Problem details:
Some lines in the listing hold the word "swatch". Return each of them.

◆ ◆ ◆ ◆ ◆

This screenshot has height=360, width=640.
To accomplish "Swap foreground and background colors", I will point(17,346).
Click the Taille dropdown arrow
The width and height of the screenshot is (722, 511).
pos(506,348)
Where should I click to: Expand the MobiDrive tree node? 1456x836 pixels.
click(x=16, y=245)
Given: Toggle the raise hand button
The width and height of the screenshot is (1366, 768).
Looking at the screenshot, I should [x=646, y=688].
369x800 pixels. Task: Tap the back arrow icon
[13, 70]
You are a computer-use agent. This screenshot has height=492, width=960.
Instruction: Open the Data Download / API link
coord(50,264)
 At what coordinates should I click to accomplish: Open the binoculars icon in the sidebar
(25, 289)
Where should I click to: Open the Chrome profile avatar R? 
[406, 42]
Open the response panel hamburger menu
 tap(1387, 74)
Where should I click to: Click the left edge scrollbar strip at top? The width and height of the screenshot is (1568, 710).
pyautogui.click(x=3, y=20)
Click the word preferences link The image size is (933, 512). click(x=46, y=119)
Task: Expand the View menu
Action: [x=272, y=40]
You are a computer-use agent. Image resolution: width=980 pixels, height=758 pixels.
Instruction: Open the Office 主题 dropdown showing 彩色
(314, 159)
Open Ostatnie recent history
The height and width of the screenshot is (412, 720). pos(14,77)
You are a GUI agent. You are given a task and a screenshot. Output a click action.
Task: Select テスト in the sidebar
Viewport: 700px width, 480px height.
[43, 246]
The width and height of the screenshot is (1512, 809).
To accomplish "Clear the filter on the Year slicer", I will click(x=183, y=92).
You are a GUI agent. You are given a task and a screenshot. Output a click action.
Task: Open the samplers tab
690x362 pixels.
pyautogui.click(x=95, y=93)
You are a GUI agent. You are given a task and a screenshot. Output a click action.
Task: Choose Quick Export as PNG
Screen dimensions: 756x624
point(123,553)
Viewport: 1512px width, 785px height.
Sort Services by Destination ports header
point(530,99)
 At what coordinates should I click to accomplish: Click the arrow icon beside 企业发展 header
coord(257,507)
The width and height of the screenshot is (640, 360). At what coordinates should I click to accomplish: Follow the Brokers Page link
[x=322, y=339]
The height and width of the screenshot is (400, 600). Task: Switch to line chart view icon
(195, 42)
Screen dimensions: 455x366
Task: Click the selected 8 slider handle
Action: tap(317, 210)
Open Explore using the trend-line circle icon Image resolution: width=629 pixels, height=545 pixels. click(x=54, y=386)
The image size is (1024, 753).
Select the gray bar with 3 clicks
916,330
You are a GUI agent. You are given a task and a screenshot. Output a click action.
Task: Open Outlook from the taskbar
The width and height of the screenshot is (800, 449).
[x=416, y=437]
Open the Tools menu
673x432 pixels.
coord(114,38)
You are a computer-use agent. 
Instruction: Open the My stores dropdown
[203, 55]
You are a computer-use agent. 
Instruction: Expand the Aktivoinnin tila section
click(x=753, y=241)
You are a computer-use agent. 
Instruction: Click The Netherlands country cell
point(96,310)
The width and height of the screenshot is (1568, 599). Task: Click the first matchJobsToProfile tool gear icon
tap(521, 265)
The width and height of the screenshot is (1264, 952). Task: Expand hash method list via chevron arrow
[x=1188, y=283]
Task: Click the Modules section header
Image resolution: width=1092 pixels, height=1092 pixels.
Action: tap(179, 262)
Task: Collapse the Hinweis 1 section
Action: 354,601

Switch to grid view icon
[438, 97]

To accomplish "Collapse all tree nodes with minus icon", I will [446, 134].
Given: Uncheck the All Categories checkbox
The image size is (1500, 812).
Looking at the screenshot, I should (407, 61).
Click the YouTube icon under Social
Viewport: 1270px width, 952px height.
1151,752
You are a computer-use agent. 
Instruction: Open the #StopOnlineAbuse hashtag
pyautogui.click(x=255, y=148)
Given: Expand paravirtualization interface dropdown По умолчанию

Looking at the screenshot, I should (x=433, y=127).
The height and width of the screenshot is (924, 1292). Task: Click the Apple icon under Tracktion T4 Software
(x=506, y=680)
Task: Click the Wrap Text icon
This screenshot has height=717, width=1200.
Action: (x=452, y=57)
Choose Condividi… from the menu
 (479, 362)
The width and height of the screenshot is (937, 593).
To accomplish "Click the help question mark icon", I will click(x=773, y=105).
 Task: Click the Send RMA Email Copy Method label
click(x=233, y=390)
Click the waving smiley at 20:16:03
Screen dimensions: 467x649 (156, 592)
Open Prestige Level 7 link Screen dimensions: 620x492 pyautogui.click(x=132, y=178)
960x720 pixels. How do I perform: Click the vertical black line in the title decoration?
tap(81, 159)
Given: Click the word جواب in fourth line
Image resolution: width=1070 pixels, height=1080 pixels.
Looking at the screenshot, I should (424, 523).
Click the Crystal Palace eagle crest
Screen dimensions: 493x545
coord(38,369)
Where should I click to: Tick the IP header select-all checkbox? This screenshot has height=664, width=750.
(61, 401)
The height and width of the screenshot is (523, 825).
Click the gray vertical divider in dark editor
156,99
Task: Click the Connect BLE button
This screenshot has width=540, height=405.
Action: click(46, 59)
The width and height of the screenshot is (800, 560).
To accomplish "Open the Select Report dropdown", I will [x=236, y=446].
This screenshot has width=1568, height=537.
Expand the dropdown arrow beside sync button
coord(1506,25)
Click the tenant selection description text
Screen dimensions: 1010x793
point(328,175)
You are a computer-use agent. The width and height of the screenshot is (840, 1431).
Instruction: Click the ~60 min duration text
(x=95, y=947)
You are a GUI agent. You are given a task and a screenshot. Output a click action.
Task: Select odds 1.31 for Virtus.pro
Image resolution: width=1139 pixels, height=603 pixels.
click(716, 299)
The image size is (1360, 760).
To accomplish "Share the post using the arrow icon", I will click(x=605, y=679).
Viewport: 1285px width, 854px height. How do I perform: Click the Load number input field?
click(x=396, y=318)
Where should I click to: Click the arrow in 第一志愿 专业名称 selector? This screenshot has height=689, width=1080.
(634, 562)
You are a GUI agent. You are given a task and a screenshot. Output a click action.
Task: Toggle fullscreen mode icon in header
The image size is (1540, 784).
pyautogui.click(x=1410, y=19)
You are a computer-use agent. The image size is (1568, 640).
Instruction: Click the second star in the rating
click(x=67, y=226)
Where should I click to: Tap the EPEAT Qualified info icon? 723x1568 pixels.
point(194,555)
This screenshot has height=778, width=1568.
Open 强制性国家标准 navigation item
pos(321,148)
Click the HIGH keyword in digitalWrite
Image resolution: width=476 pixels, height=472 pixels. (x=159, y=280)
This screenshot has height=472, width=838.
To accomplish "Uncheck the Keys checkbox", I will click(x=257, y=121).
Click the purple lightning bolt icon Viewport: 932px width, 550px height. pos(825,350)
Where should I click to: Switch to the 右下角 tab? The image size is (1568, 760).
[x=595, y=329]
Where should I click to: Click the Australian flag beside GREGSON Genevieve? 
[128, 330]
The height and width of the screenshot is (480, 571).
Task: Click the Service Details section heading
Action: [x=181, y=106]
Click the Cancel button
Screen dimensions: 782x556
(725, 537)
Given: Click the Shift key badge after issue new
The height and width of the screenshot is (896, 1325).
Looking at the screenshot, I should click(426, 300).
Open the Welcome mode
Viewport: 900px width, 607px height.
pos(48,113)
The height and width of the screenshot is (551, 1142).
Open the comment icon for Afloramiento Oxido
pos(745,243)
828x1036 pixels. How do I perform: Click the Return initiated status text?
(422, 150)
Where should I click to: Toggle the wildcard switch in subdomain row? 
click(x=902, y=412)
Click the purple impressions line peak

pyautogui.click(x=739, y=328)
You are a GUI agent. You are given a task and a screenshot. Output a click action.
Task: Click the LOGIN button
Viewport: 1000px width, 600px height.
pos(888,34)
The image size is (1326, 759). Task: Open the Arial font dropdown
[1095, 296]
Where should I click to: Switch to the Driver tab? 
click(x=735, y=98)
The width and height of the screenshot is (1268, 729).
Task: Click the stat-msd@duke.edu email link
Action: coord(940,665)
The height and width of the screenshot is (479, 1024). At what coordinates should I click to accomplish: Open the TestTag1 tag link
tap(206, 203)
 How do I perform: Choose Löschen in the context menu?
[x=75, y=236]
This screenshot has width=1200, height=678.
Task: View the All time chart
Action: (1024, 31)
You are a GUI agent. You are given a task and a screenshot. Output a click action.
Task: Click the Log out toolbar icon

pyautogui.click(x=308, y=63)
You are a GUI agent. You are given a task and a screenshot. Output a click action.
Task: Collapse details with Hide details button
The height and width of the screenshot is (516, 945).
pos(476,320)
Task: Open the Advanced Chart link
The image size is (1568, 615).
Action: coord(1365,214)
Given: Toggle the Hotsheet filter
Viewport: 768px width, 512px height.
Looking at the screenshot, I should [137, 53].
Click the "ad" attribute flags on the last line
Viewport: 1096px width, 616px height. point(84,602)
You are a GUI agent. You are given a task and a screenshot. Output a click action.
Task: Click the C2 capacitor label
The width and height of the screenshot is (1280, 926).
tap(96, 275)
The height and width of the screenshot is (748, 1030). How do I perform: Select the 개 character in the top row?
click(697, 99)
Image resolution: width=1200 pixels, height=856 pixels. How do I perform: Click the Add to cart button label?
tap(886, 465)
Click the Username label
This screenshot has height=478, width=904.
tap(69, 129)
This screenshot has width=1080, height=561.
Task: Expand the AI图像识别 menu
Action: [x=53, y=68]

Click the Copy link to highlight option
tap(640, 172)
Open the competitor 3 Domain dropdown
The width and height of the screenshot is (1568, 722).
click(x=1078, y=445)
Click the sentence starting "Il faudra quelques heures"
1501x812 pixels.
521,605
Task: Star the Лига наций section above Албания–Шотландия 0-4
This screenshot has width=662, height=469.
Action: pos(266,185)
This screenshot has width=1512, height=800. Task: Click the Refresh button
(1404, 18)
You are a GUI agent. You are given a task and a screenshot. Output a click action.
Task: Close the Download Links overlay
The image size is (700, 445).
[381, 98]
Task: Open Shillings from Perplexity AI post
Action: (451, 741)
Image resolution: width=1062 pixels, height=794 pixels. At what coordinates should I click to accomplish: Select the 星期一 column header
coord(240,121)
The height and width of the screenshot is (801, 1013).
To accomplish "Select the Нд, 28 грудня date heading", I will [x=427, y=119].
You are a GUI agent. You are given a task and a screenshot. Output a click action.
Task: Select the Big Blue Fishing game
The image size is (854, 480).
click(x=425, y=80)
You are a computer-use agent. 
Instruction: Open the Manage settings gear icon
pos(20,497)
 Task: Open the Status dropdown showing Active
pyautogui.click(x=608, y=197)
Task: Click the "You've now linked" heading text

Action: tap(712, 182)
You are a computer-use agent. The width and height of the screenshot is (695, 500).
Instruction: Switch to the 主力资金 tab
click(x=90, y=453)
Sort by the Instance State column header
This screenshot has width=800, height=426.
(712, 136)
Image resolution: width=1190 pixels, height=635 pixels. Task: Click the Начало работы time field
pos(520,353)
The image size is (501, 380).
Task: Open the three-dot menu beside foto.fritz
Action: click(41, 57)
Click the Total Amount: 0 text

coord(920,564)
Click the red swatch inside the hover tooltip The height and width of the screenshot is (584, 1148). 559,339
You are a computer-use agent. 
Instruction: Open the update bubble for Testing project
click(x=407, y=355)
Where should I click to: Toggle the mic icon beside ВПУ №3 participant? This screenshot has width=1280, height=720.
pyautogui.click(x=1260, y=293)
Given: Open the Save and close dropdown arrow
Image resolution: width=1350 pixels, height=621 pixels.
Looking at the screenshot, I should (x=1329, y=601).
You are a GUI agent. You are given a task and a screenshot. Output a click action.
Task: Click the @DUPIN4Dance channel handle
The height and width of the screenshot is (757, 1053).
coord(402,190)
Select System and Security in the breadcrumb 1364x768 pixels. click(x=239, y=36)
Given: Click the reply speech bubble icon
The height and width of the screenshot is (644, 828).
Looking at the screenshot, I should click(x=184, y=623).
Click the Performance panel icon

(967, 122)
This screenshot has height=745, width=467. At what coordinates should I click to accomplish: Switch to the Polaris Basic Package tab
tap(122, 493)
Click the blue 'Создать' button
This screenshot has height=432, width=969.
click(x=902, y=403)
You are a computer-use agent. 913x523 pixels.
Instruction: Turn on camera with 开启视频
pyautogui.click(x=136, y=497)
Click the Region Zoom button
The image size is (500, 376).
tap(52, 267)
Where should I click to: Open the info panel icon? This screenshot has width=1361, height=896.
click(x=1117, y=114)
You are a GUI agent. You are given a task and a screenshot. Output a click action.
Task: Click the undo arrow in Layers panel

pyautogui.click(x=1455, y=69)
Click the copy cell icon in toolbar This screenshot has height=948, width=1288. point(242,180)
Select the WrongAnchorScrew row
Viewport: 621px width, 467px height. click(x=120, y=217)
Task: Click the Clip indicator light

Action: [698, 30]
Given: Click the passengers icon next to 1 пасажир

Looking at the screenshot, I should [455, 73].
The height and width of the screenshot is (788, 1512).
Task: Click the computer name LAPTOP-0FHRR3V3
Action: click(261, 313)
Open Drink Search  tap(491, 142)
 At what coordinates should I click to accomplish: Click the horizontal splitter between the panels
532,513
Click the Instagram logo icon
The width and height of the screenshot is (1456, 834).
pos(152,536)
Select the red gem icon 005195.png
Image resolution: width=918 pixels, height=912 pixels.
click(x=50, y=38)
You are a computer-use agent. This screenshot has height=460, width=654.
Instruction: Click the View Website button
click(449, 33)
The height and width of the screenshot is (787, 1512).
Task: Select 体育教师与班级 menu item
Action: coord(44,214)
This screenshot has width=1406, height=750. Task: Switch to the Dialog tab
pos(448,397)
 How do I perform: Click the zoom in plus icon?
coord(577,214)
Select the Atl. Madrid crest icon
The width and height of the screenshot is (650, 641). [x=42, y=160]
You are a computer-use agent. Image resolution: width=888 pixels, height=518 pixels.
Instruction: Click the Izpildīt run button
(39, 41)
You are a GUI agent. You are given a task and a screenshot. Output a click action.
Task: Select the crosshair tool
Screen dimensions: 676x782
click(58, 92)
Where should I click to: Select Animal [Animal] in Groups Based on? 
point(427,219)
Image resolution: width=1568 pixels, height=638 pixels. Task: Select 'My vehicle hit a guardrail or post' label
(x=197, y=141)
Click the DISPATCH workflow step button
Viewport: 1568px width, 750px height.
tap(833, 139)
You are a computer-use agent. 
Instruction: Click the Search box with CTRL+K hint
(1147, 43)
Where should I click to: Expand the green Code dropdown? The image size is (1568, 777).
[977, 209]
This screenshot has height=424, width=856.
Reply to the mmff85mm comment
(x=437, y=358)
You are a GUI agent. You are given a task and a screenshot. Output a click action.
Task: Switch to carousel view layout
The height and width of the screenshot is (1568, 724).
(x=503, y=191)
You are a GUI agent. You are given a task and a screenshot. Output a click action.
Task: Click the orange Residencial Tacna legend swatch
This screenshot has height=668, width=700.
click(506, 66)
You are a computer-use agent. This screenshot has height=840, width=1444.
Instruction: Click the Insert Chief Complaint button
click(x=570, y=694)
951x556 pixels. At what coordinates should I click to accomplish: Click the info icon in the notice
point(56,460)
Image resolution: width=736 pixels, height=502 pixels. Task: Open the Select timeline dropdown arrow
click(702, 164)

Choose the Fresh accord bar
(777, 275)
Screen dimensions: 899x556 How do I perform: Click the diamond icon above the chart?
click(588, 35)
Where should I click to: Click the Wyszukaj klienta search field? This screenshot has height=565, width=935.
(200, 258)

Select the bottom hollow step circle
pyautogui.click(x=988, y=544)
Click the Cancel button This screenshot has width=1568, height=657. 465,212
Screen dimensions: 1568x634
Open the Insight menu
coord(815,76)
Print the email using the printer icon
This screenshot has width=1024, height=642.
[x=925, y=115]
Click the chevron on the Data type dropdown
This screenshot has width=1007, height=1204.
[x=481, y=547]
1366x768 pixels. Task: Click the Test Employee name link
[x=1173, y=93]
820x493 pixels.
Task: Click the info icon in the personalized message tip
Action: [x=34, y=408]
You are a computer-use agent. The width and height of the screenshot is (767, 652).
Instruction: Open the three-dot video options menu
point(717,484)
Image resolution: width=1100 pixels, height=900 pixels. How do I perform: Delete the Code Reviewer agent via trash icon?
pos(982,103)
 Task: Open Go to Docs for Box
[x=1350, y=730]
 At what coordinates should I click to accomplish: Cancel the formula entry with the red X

◆ ◆ ◆ ◆ ◆

Reply to the task:
Click the red swatch inside the hover tooltip The height and width of the screenshot is (584, 1148). 559,339
Task: Click the orange Residencial Tacna legend swatch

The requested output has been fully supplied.